A Stealth Fed Tightening

At the 2016 New Orleans Investment Conference last week Dennis Gartman, Founder & Editor of the Gartman Letter, was bullish on the US dollar. His primary rationale for this dollar bullishness is the decline in the adjusted monetary base during the last couple of years:

 

adjusted_monetary_base

Source: FRED

The adjusted monetary base essentially peaked in September 2014 and has spent the last couple of years gradually working its way lower to the tune of more than $500 billion ($.5 trillion). Gartman pointed out that this is a form of monetary policy tightening that few have noticed as most are focused on the Fed Funds rate or the size of the Federal Reserve balance sheet.

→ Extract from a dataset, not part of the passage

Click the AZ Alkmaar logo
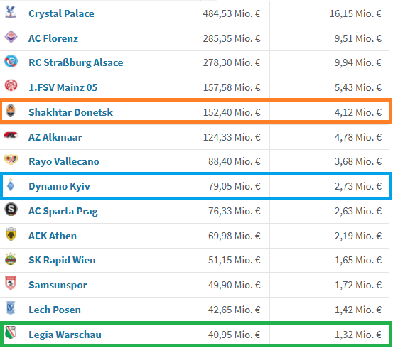Viewport: 393px width, 348px height. (11, 136)
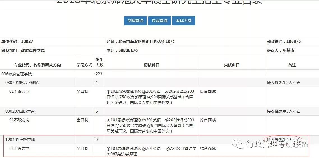
Task: Click the 学习方式 column header
Action: coord(84,65)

With an imminent Fed rate-hike in December Fed monetary policy only stands to tighten further over the near term. This along with a multitude of demographic factors has Gartman bullish on the US dollar relative to other major currencies such as the euro and the yen.

“Why would you want to own gold in US dollar terms when you can own it in yen, ruble, or euro terms?” ~Gartman

It’s interesting to note that gold in US dollar terms has experienced virtually zero net change since September 2014:

 

gold_weekly_10-30-2016

Meanwhile, gold in euro terms is up ~20% over the same time frame:

 

gold_euro

In addition, the S&P 500 made another marginal all-time high in August, however, the broadest measure of US equity performance (Russell 2000) has gained less than 1% since September 2014:

 

russell_2k_2_year

In just the last week the Russell 2000 broke below an important area of support; it is worth noting that small cap equities (Russell 2000) have a strong track record of leading the senior equity indices at key market turning points. Last week’s small cap breakdown is something to definitely keep an eye on.

Gartman also expressed the view that a rising US dollar and tighter Fed monetary policy will serve as headwinds for equities trading near record high valuations:

 

spx_pe

With the S&P 500 trailing 12-month P/E currently ~20% above its historical average if a mean reversion is going to take place one of two things will have to happen: stocks drop OR earnings rise as stock prices rise less. My bet is on the former.

The biggest factor investors will want to focus on is inflation. Inflation levels have begun to turn higher globally and the Fed’s preferred measure of inflation (core PCE) is very close to its 2.0% target level. Treasury yields have confirmed this turn in inflation expectations by posting a significant rally since July. If inflation continues to accelerate the Fed will be forced to tighten at a faster pace which should serve to strengthen the bid in the dollar and pressure equities and precious metals lower. However, if inflation expectations cool off we are likely to see a gradual (very gradual…) pace of Fed hiking which will be supportive for a continuation of the relatively placid market backdrop we have experienced in recent months.

Simply stated I agree with Mr. Gartman, the US dollar is supported by a raft of tailwinds for the foreseeable future, while the opposite is true for US stocks.